Information supplied Block Start

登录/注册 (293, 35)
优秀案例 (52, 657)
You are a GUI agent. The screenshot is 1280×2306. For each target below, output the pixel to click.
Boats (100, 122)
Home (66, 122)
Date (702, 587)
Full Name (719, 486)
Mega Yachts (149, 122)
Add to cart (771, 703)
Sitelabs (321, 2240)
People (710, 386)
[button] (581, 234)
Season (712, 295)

Information supplied Block End

Exercise details: An exact copy of the line containing "Date (702, 587)" and all lines after it, through the last line of the entries, is the required answer.

Exercise result:
Date (702, 587)
Full Name (719, 486)
Mega Yachts (149, 122)
Add to cart (771, 703)
Sitelabs (321, 2240)
People (710, 386)
[button] (581, 234)
Season (712, 295)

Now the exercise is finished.